Publication Date

December 1, 2016

Perspectives Section

In Memoriam

Historian of Russia and World History

Thomas Barrett

The door to the office of Thomas Barrett, accomplished professor of Russian and world history at St. Mary’s College of Maryland, was covered with numerous wry cartoons and sketches that he’d received as gifts from students over the years, including two mini-masterpieces of Tom-as-Ivan-the-Terrible and Tom-as-Yoda. These small mementoes speak to the enormous affection students felt for Tom, which was all the more visible in the many letters they sent once they learned he was ill. Tom touched thousands of undergraduates over the course of his career, inspiring them with his love of history and Russian culture, and he left them—and us—far too soon.

Tom Barrett died of multiple myeloma on May 3, 2016, at the age of 55, leaving behind his wife Liisa Franzén, son Janoš, and daughter Marja-Helena. Born on September 8, 1960, Tom received his BS in commerce in 1982 from the University of Virginia and his PhD in Russian history in May 1997 from Georgetown University, where he studied under the influential historian Richard Stites.
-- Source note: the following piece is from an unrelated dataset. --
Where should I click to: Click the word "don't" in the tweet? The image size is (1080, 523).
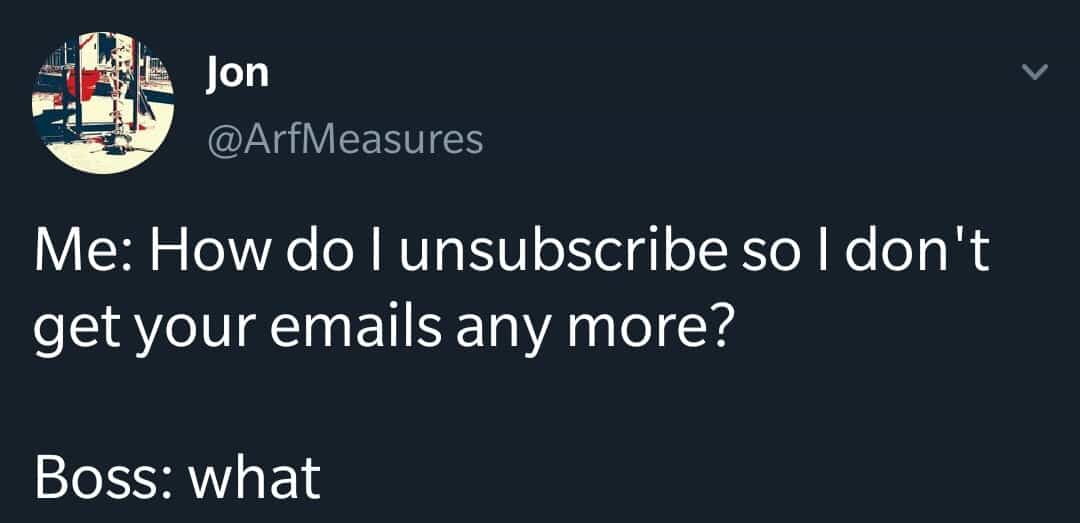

Tom then went on to spend his academic career at St. Mary’s College of Maryland, where he debuted as a visiting assistant professor in 1995, was promoted to associate professor in 2002, and finally became full professor in 2009.

Tom’s research interests ranged widely across Russian history, from the tsarist era to late Soviet times. They touched on multiple topics, including the history of Russian frontiers, Cold War popular culture in the USSR, and impressions of Russia and eastern Europe in US art and mass entertainment in the 19th century, including the American fascination with operas and musicals with Russian or eastern European themes. Partly due to his graduate training under Stites as well as his own unassuming and restless nature, Tom was drawn to the history of popular experiences—the gritty, earthy, pungent, and sometimes volatile ways in which ordinary people made sense of their world.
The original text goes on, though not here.